Article below describes the logic of a disruption report.


One has to define disruption rules;

Disruption rule determines when change in crew roster is perceived as a disruption.


Name: self-explanatory

Shortcode: self-explanatory

From: Roster filter that filters out roster activities from the previous version of roster

To: Roster filter that filters out roster activities from succeeding version of roster

Diff Type: defines event by which changes in different versions of roster are calculated; one could choose check-in time (CI), check-out time (CO), both check-in and check-out (CICO), duty start (DS) that is useful when the rule is related to 

reference activities. Last value is ignore when time event is not relevant. 

Diff value: specifies the tolerance in minutes - if time of roster event (i.e. check-in time) is changed by more than this value in succeeding roster - that would qualify this change as a disruption. When diff type is set to ignore - diff value is not taken into account.

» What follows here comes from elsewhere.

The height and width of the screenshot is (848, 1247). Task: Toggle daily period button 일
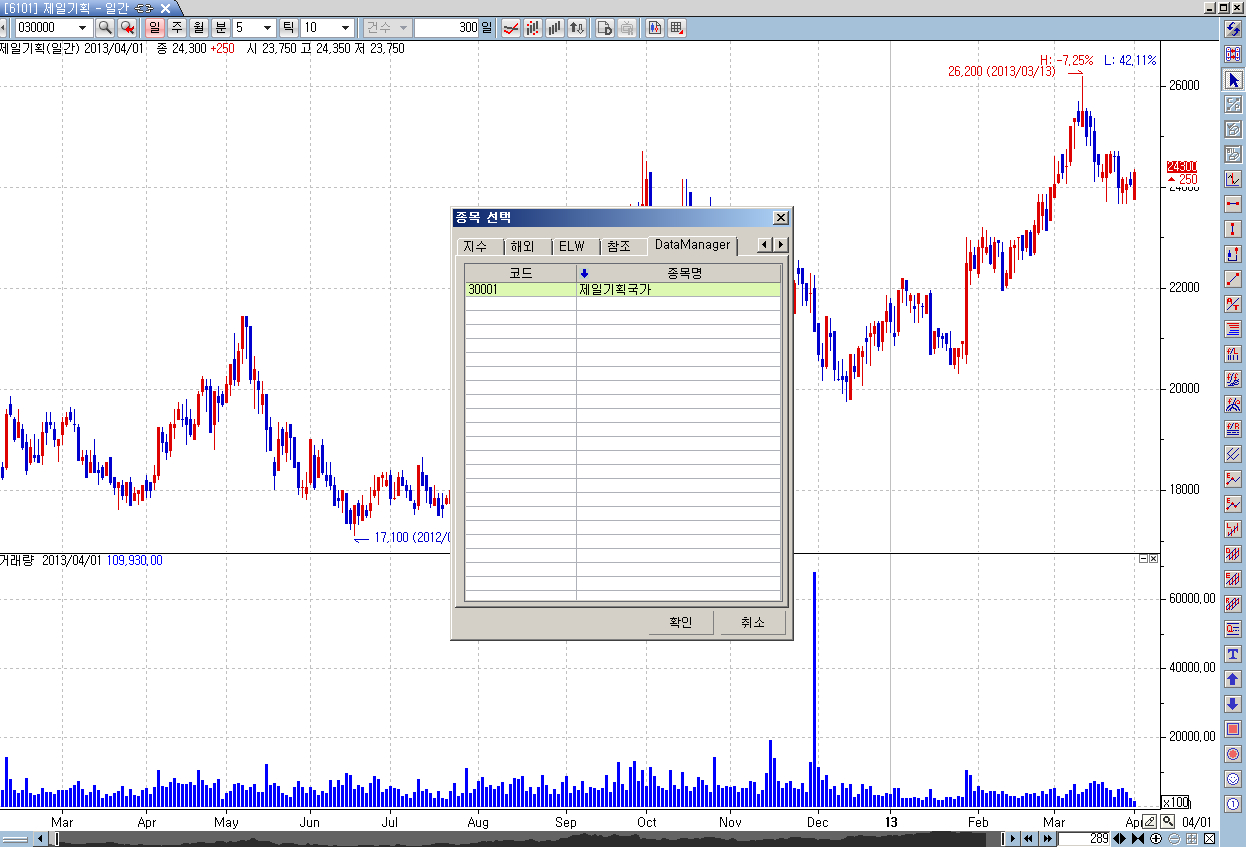(x=155, y=28)
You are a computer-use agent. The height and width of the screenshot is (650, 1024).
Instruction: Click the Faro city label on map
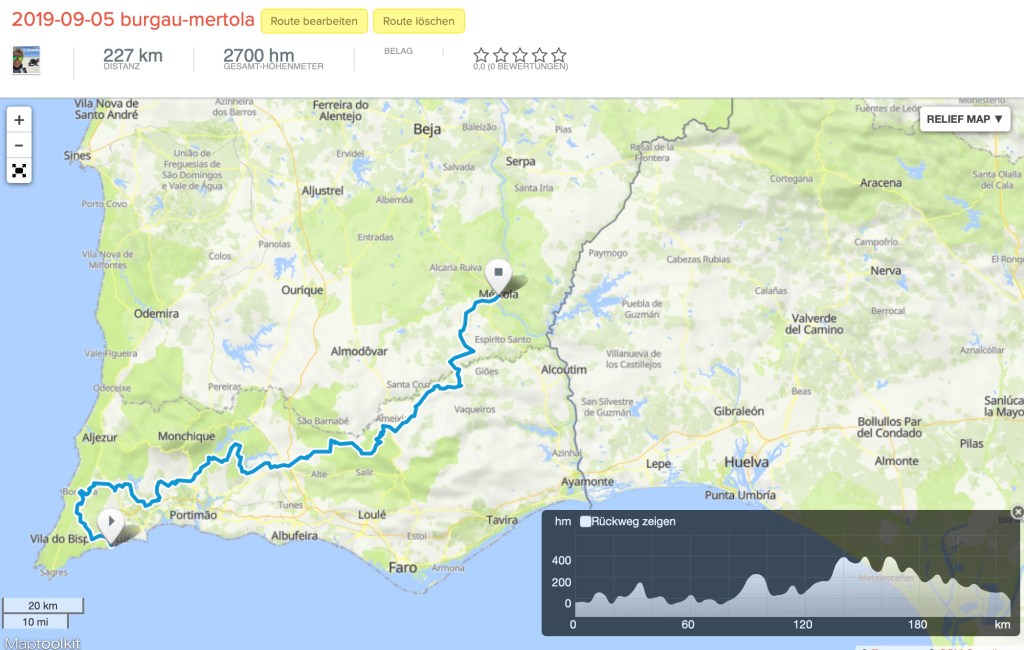(x=402, y=567)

Time span: specifies the time in days - how long before the time of roster event (i.e. check-in time) can the roster be changed in order to avoid disruption. If roster is changed shorter ahead of its actual occurence - that would qualify this change as a disruption

Active: self-explanatory

Valid From: self-explanatory

Valid To: self-explanatory


Let's analyze simple scenario, where one of flight-related roster activities was changed by the planner. It will be analyzed against the rule presented above.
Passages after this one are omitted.